§ Exercices:
1. Les affirmations suivantes concordent-elles avec le texte sur les unités de mesure ? (a) Le pétrole se cote en onces. (b) Le carat équivaut à 0,2 gramme. (c) La diagonale d'un écran se mesure en centimètres. Pour chacune, répondez par oui ou par non en citant exactement les mots décisifs du texte.
2. Pourriez-vous reprendre le texte sur les unités de mesure à partir de sa dernière phrase et en écrire la suite ?

Heureuse époque où, sans se poser de question, chacun peut acheter un kilo de fruits à Paris, à Rome ou à Athènes et le payer en euros.
Tel n’était évidemment pas le cas dans l’Antiquité (voyez notre article), et il est même inutile de remonter si loin!
Pour commencer, le joailler compte toujours en carats (0,2 gramme), le bijoutier suit le cours de l’or en onces alors que le pétrole se cote en barils (pour mémoire, un baril équivaut à 42 gallons de vin anglais). Quant à la diagonale de votre écran, elle se mesure en pouces.

§ Données ci-dessous:
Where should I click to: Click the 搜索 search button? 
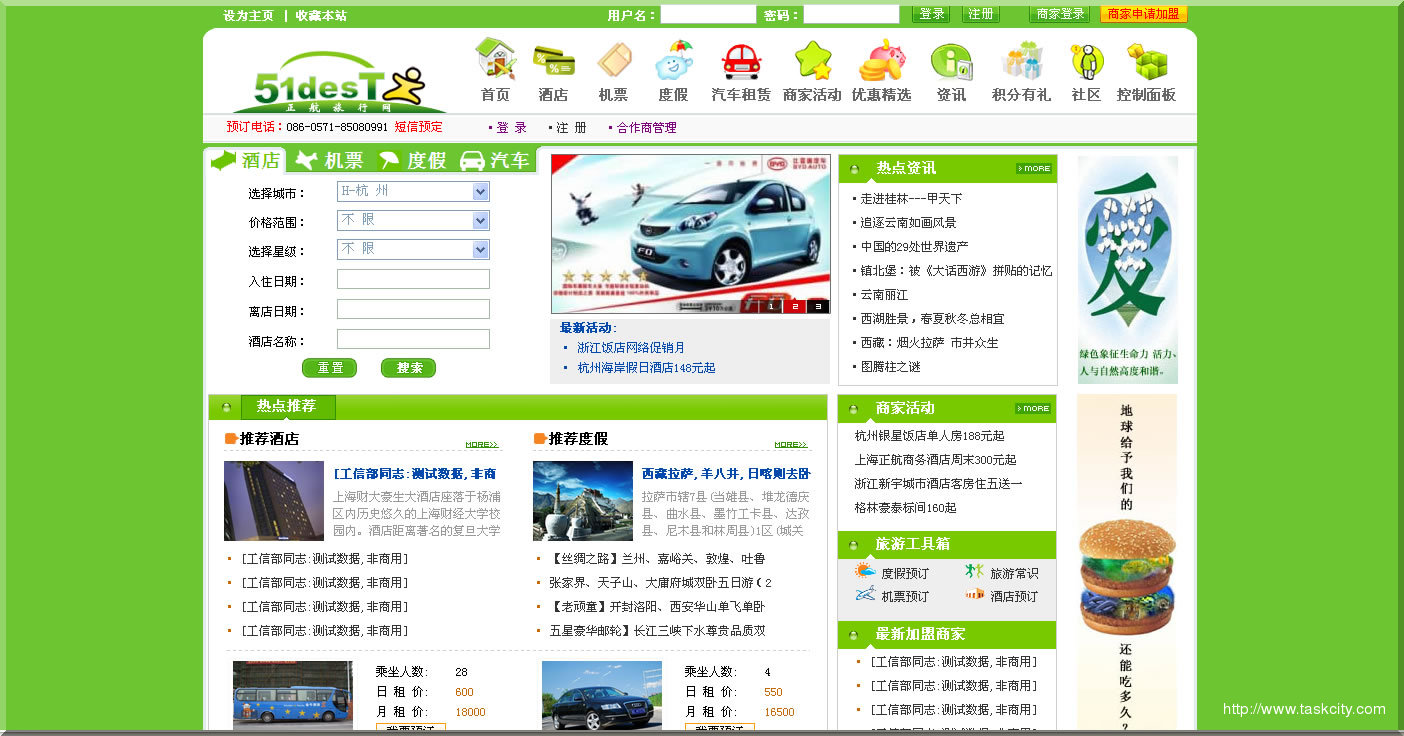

§ Réponses attendues:
1.
(a) Non : « le pétrole se cote en barils ».
(b) Oui : « le joailler compte toujours en carats (0,2 gramme) ».
(c) Non : « elle se mesure en pouces ».

2.
Jusqu’en 1971, l’achat d’une pinte de bière en Angleterre (0,568 litre) se réglait en shillings valant 12 pence ou 1/20ème de livre. Le touriste se demandait combien coûtait un « demi » de bière (qui d’ailleurs ne fait qu’un quart de litre) en francs français. Et il se demande toujours combien coûte le litre d’essence aux Etats-Unis (environ 2 dollars pour un gallon qui vaut, comme chacun sait, 231 pouces cubes et n’a rien à voir avec le gallon britannique de 160 onces liquides).
Chez nous, c’est dans le bouillonnement de la Révolution Française que le système métrique décimal est institué le 18 germinal an III (7 avril 1795), venant remplacer les centaines d’unités de mesure alors en usage. Auparavant, tout changeait d’une province à l’autre, voire d’une ville à l’autre.
Même autour de Paris, les arpenteurs mesuraient les terrains en perches qui valaient 18 pieds à Rosny-sous-Bois, 19 pieds et 4 pouces à Montreuil et 20 pieds à Noisy-le-Sec. La livre de Paris comptait 16 onces (de 30,6 grammes), celle de Lyon 13 onces 3/4… mais 15 onces pour la soie. Car les unités dépendaient parfois aussi du produit pesé.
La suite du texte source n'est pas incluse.